RADİKAL YAZARI ARTIK SPOR YAZMAYACAK!
Radikal gazetesi yazarı Tanıl Bora artık lig hakkında yazı yazmayacağını duyurdu. İşte detaylar...
Radikal yazarı Tanıl Bora, TFF'nin verdiği karara tepki olarak artık spor yazmayacağını bildirdi.
İşte Tanıl Bora'nın o Lig'e veda yazısı...
Uğur Vardan’ın pazartesi sabah yazdığı gibi oldu. Federasyon, dağa sezaryenle fare doğurttu. Aktif sürüncemeye geçtiler.
Etik Kurul’un şikeye teşebbüsü tespit ettiğine ama teşebbüsün neticesinden emin olamadığına dair bir haber sızmış. Teşebbüsün şike demek olduğunu bir onlar kabul etmiyor herhalde. Zaten meselenin püf noktası burası değil mi? Futbolun hukuku, asliye ceza veya borçlar hukuku değildir. Şikeyle ilgili karar, mahkemeden çıkmaz. Futbol düzeninin etik ölçülerini gözeten, futbol-içi bir karar organından çıkar. Futbol Federasyonu’ndan beklenen: Türkiye’deki mevcut futbol rejimi aynen devam edecek mi etmeyecek mi? Bunun kararını vermesiydi. ‘Durmak yok, yola devam’ kararı verdi.

- **Verilen Kayıtlar**:
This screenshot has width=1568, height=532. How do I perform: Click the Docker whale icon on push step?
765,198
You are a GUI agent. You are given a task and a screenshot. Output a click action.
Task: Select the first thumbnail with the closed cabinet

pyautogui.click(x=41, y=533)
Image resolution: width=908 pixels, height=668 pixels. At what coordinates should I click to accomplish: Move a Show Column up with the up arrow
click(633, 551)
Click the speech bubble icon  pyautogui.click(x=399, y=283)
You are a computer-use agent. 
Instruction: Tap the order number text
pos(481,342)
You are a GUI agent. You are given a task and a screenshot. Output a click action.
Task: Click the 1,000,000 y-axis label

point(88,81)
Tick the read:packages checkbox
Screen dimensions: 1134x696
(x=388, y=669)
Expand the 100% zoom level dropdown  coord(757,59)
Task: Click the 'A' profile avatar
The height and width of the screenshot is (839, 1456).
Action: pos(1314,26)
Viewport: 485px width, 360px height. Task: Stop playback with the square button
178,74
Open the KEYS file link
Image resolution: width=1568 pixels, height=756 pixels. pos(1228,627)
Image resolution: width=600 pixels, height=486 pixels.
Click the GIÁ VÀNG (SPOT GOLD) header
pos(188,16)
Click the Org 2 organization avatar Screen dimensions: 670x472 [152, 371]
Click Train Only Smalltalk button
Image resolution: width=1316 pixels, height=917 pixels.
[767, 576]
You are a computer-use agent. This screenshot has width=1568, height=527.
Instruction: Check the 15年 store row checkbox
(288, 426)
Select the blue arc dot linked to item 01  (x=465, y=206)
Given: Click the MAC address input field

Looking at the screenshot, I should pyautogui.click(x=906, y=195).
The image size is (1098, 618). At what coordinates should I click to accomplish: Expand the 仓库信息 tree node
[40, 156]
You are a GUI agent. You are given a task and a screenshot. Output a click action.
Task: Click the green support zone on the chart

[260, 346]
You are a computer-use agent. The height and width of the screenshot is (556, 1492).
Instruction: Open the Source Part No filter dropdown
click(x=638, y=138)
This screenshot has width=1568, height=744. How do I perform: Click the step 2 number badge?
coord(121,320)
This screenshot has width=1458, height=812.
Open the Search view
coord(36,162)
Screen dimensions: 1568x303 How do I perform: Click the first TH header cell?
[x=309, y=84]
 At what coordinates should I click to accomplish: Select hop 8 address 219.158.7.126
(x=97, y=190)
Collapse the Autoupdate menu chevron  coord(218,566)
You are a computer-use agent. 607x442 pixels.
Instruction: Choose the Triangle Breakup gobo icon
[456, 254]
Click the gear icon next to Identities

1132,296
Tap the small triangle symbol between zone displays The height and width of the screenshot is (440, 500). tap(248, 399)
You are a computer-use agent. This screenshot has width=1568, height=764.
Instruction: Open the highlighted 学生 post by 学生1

- **Alıştırma Yönergeleri**:
1. Tanıl Bora'nın vedasını anlatan metne göre şikeyle ilgili kararın neden mahkemeden çıkmadığını bir ila üç cümleyle açıklayın.
2. Lütfen Tanıl Bora'nın vedasını anlatan metni son cümlesinden itibaren sürdürün.
Kayıtların metinle hiçbir bağlantısı yoktur.

- **Alıştırma Yanıtları**:
1. Şikeyle ilgili karar mahkemeden çıkmaz, çünkü futbolun hukuku asliye ceza veya borçlar hukuku değildir. Bu karar, futbol düzeninin etik ölçülerini gözeten, futbol-içi bir karar organından çıkar.

2.
Futbolu yöneten kurulların mevcut yapısından başka bir şey beklenebilir miydi? Ceza Kurulu’na sevk edilmesine kızan Trabzonspor Başkanı Sadri Şener’in “Benim de federasyonda 4-5 adamım olsaydı böyle mi olurdu!” diye hayıflandığı bir yapıdan söz ediyoruz. ‘Büyük’ kulüplerin ve ‘ligin ekonomik değeri düşmesin’ derdindeki oligarkların markajı altında ses vermeye çalışan kamuoyu baskısı, statükoyu kırmaya yetmedi. ‘Statüko kırıcı’ sıfatıyla böbürlenen hükümet mi yapacaktı bunu? Karardan üç gün önce Başbakan’ın Fenerbahçe Başkanı’yla akçeli konularla ve Federasyon seçimleriyle ilgili ‘istişareleri’ hakkında telefon kayıtları yayımlanmışken? Ankaraspor’un Bank Asya 1. Lig’e geri alınışına dair pazarlıkların alenen cereyan ettiği bir etik ortamda? Daha ‘derine’ inelim: Yıllarca Diyarbakırspor’un ve Doğu-Güneydoğu takımlarının üst liglere terfilerinin resmen ‘teşvik edildiği’, yani basbayağı devlet eliyle şike yapılan bir düzende? İsmail Uyanık’ın Radikal’deki açıkladığı üzere, milli maçlar dahi ‘ayarlanırken’?
Bunları zaten bilen biliyordu, rivayeten, sezgi yoluyla veya aklederek pek çoğumuz biliyorduk. Fakat apaçık ortaya dökülmesi başka bir şeydir. Görmezden gelinen bir kabahatin yüzlenmesinin hayatı ve ilişkileri değiştirmesi gibi. Bazılarının daha eşit olduğunu hep bilirken, ‘sözde’ bir ilke olan ‘Herkes eşittir’ ilkesinin açıkça reddedilmesinin başka bir şey olması gibi. Şike bütün dünyada tipik bir ‘Herkesin bildiği sır’ vakasıdır; sır faş olduğu zaman, varsın sırf düzeni sürdürmek için olsun, bir onarım yapılması gerekir. Hiçbir şey yapmamak, insanları alenen hiçe saymaktır.
‘Dar Alanda Kısa Paslaşmalar’ filminde Erkan Can’ın çocuklara söylediği laf var ya: “Hayat futbola fena halde benzer.” Güzel yanından, ikisinin de takım oyunu olmasından hareketle söyler o bunu. Ama çirkin yanı da var: ‘Gücü gücü yetene helâl’ düzeni, paranın iktidarı, kolpa... Bunlarda da futbolla hayat fena halde birbirlerine benzemiyorlar mı? Taraftar milletinin kahir ekseriyeti, tıpkı hayattaki gibi, ‘öyle veya böyle’ kazanmayı istemiyor, saha dışı etkenleri de ulu kulübünün gücünü göstermesinin meşru bir aracı saymıyor mu?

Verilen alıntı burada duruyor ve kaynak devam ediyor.